Entenda como os mercados de previsão se diferenciam das apostas e contribuem para o desenvolvimento econômico
Mercados de previsão são confundidos com apostas, mas são ativos que transformam expectativas em informações essenciais para a economia da informação.
O Brasil enfrenta um desafio significativo com o volume expressivo de capital direcionado a jogos de azar, que não geram dados úteis nem externalidades econômicas positivas. Em contrapartida, cresce a necessidade de mecanismos eficientes para organizar e transformar opiniões dispersas em informações econômicas valiosas. Nesse contexto, os mercados de previsão emergem como infraestrutura fundamental para a economia da informação.

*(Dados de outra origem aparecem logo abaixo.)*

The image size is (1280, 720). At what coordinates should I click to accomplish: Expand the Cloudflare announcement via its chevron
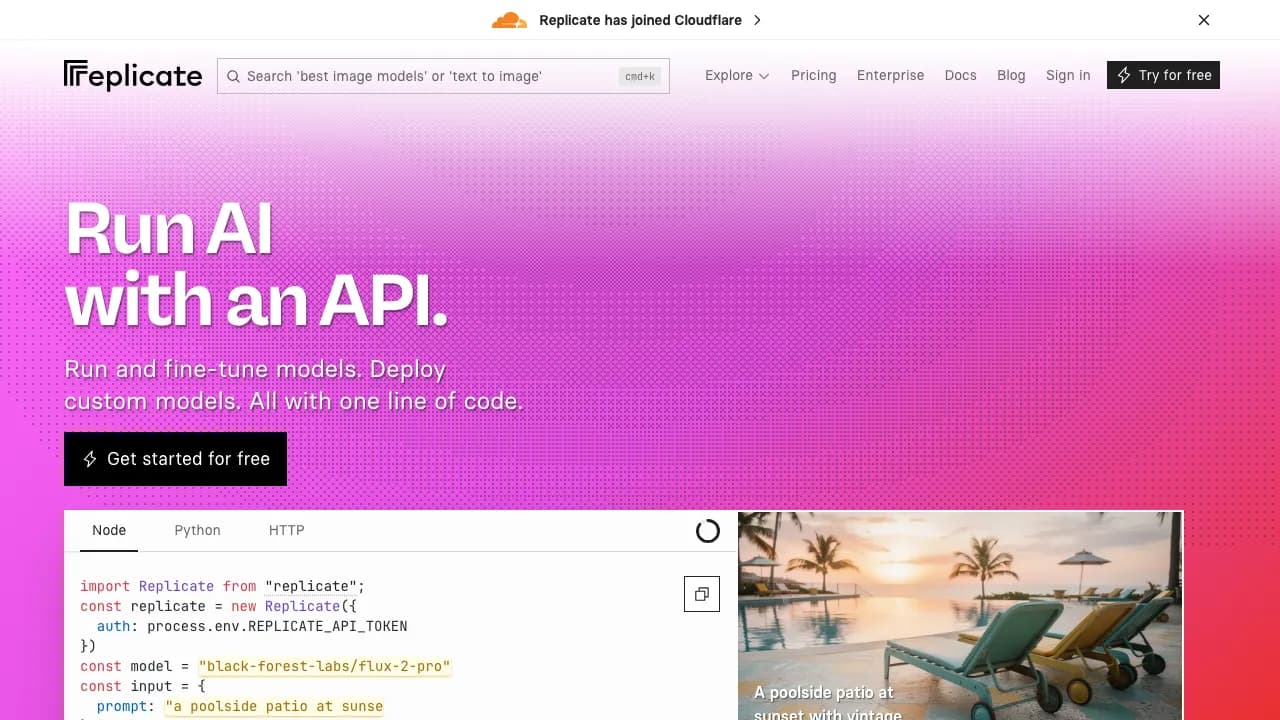(x=757, y=19)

Mercados de previsão: muito além das apostas
Embora muitas vezes confundidos com apostas tradicionais, os mercados de previsão representam uma nova classe de ativos focada na produção de informação. Diferentemente das apostas, onde a casa define probabilidades e lucra com eventuais perdas dos jogadores, esses mercados operam em uma estrutura peer-to-peer onde o preço é definido pela alocação coletiva de capital e reflete a probabilidade implícita de eventos futuros.
Histórico e comprovações acadêmicas
Desde o século XVI, com banqueiros romanos negociando sobre conclaves papais para sintetizar informações políticas, até os mercados eleitorais de Wall Street entre 1868 e 1940, esses mercados já demonstravam capacidade superior a pesquisas tradicionais para prever resultados. Mais recentemente, instituições renomadas como HP, Google e Microsoft os utilizaram para prever riscos operacionais, superando gestores especializados. Nas eleições americanas de 2024, plataformas como Polymarket movimentaram bilhões e acertaram resultados com precisão superior a modelos convencionais.
Fundamentos econômicos e epistemológicos
Teóricos como Galton e Hayek fundamentaram a eficácia dos mercados de previsão, evidenciando que a sabedoria coletiva supera especialistas isolados e que preços refletem conhecimento disperso. Pesquisadores Wolfers e Zitzewitz consolidaram a visão dos preços desses mercados como estimativas probabilísticas dinâmicas, destacando que o debate atual foca no desenho eficiente desses instrumentos, não em sua funcionalidade.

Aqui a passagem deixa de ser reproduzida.